▶ _Exercise objective_: Look below for the lines from the one with "Given: Expand the green 导入 dropdown button" to the one with "This screenshot has width=700, height=470.", and copy exactly those lines, both ends included.

▶ _Data provided_:
======

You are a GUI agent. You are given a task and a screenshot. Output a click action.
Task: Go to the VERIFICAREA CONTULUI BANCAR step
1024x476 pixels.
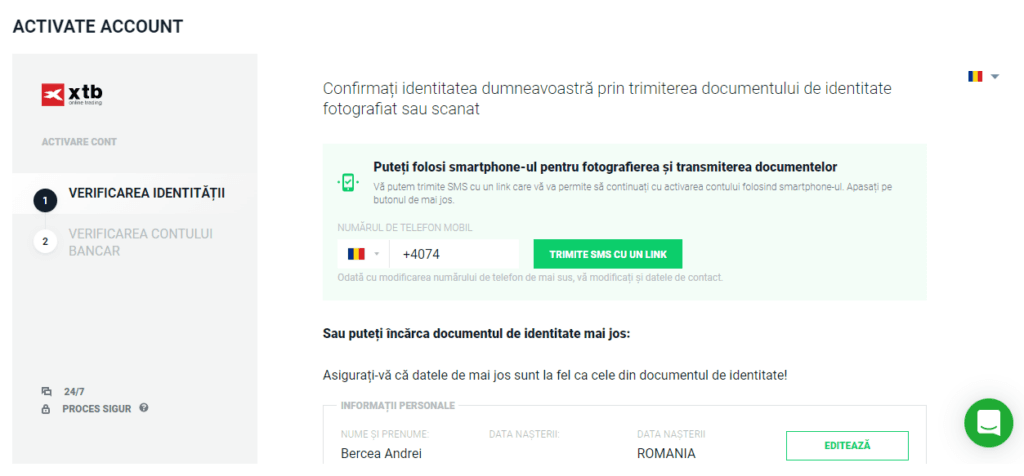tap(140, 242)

======

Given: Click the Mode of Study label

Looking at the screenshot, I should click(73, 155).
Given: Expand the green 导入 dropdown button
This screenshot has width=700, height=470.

======

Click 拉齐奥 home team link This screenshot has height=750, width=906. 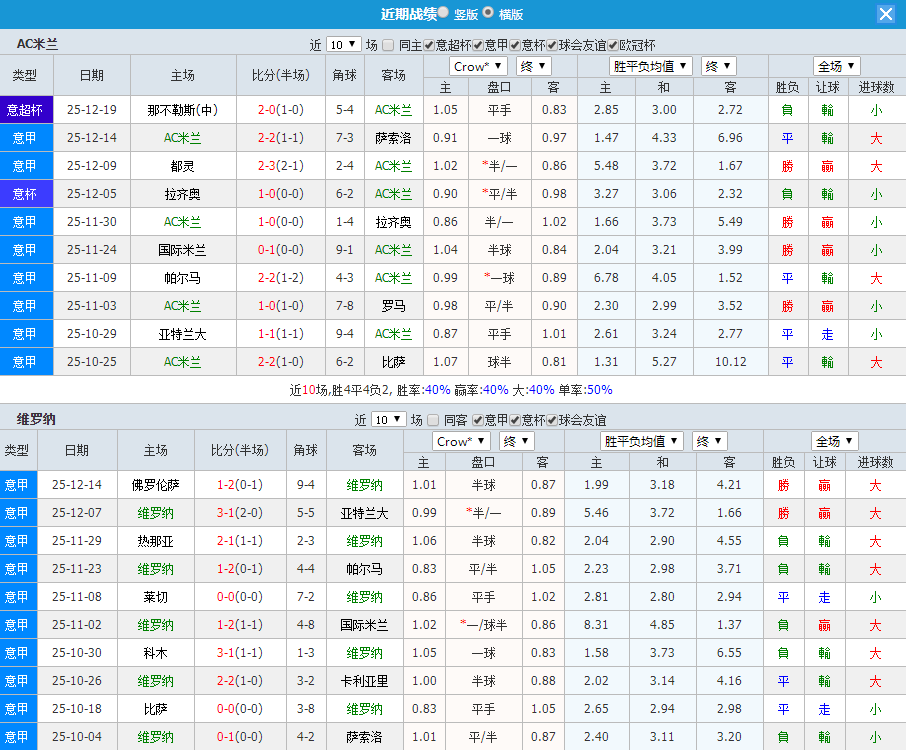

======

▶ _Your response_:
Given: Expand the green 导入 dropdown button
This screenshot has width=700, height=470.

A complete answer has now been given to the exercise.